# Dwarf reticulated python care and advice?



## lizardminion (Aug 23, 2012)

Although I'm veering towards carpet pythons, more ball pythons, or if I can only buy cheap, corn or king snakes, I do admire other pythons, especially retics and burms. That said, the internet mainly provides information when it comes to full sized reticulated pythons, size greatly effects the requirements of a snake. Since I would only be getting a dwarf retic if anything, since my parents would only allow such a thing and a giant reptile is not within my means, I'd like to know more information specific to the dwarf reticulated python subspecies. I'd also like to know their availability and cost to buy one.

P.S. I would more likely get a dwarf burm, but with regulations in place, it's a no-go. I am very picky about regulated species and I try to avoid them the most, considering my life could change at any moment. (i.e. there's always the chance I may move out of state)

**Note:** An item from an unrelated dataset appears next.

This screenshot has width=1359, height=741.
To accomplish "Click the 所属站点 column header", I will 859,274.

Edit: Since availability may be an issue, as well as permits are considered, what are some species that reach around the size of a dwarf retic? I'm guessing a carpet python subspecies, correct? What are their general price ranges as well?


----------



## jayefbe (Aug 23, 2012)

Super dwarfs are the only retics that actually stay <10 feet. Most of the other "dwarfs" are only slightly smaller than the mainland counterparts, if at all. Make 100% sure you know what you are getting into before you buy, you probably want to go to a very respectable breeder. 

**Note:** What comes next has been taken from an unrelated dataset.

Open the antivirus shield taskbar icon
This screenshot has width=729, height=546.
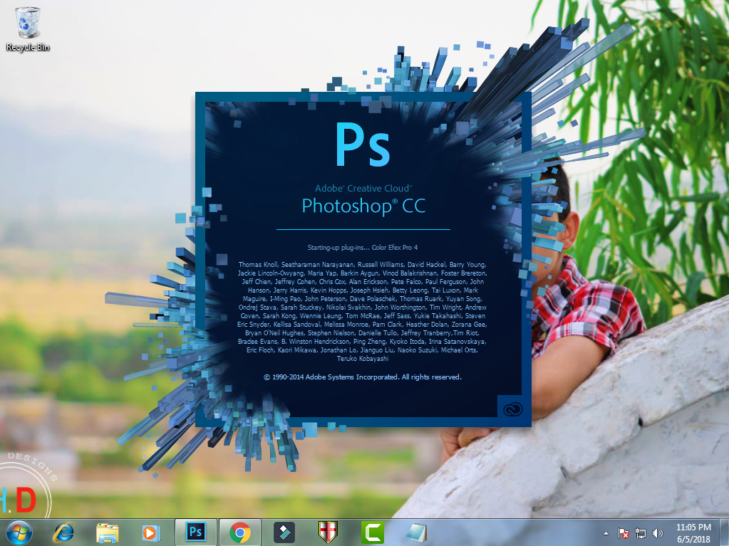329,532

Keep them like a retic. They just don't get as big.


----------



## Shrike (Aug 24, 2012)

If you're interested in small pythons you should take a look at the genus Antaresia.


----------



## lizardminion (Aug 24, 2012)

Shrike said:


> If you're interested in small pythons you should take a look at the genus Antaresia.


I'm looking for something that will grow twice the size of/mildly bigger than my ball python.


----------



## Shrike (Aug 24, 2012)

What about boa constrictors?  Or are you strictly a python guy?


----------



## lizardminion (Aug 24, 2012)

Shrike said:


> What about boa constrictors?  Or are you strictly a python guy?

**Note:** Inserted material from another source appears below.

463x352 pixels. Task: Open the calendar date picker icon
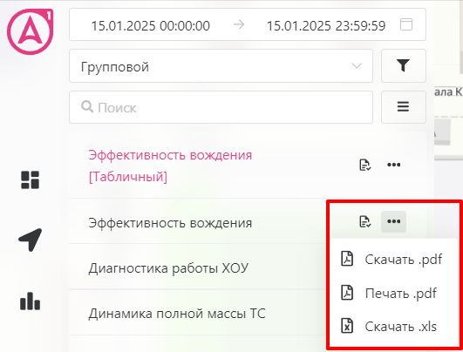(x=406, y=24)
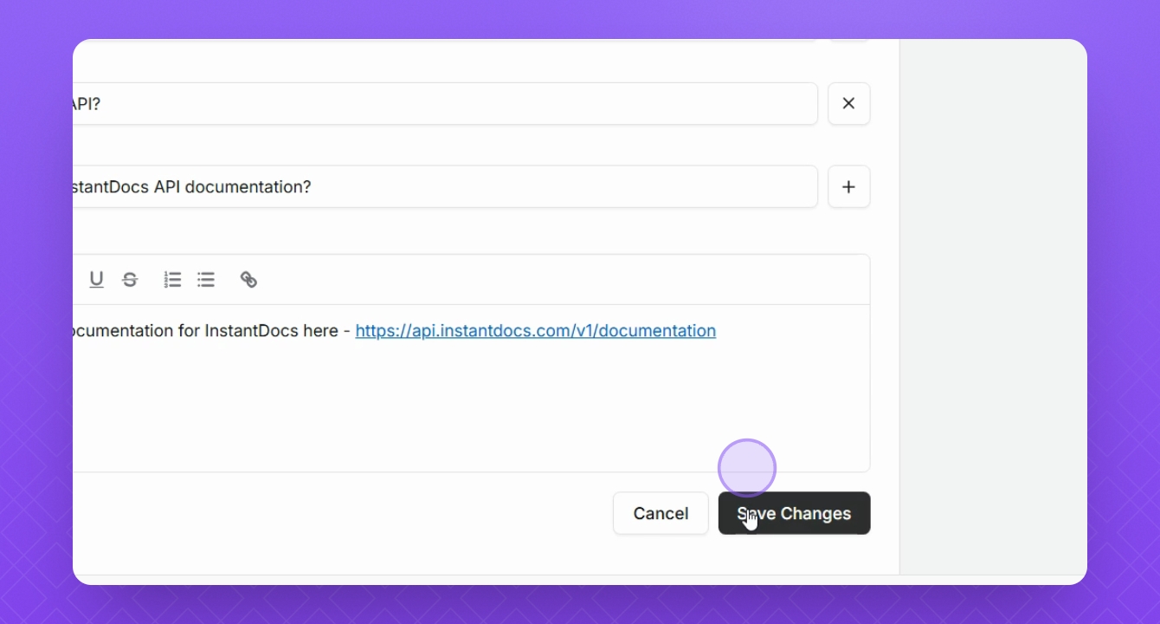The width and height of the screenshot is (1160, 624).
Task: Insert a numbered list in the answer
Action: pos(172,279)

Not strict at all, although, I would prefer pythons. Don't get me wrong; boa constrictors are on my list of considerations.


----------



## pitbulllady (Aug 24, 2012)

I'd recommend _Antaresia_ as well.  I've got a Spotted Python, and they are neat, calm little snakes.  Another small python is the Savu Python, and they have the neatest eyes!
Don't pass up a Super Dwarf 'Tic, though, if you get a chance to grab one.  They remain a very manageable size and have nice personalities, though be aware that most python species are not as laid back as a Ball.  I currently have a Jampea Retic, one of the Dwarf species, and he's pushing seven feet right now at two years of age.  He's not aggressive, but he NEVER sits still when he's out of his cage.  He's like an ADHD snake, lol, never misses anything that happens anywhere in his vicinity.  Retics are among the most intelligent of snakes, and they are very alert animals, unlike Balls which half the time act like they could care less.  Once you've had some Retic experience, you might also want to consider the challenge of owning a White-Lip Python.  I've got an adult female, who is right at the five foot mark, so they aren't very big, either.  Like Retics, they are very intelligent(for a snake), and actually, she is probably smarter than any Retic I've had.  They do require some fairly specialized care, though, with much more attention to humidity, and finding one that is not a biter is the real challenge, probably because most are still imported, and go through some pretty bad treatment before winding up here, since most aren't captured for the pet trade, but are destined for the village stew pot instead.  Mine is a sweet girl, but she has very noticeable scars, typical for imported White-Lips, from having been lashed to a bamboo pole with vines, the standard method of transporting live snakes and lizards back to the village to be slaughtered and eaten on Papua, New Guinea.  These snakes are not easy to breed in captivity and unfortunately CB specimens are not common due to that, but they can be a very rewarding species to keep if you find one that's not a habitual face-biter.

pitbulllady


----------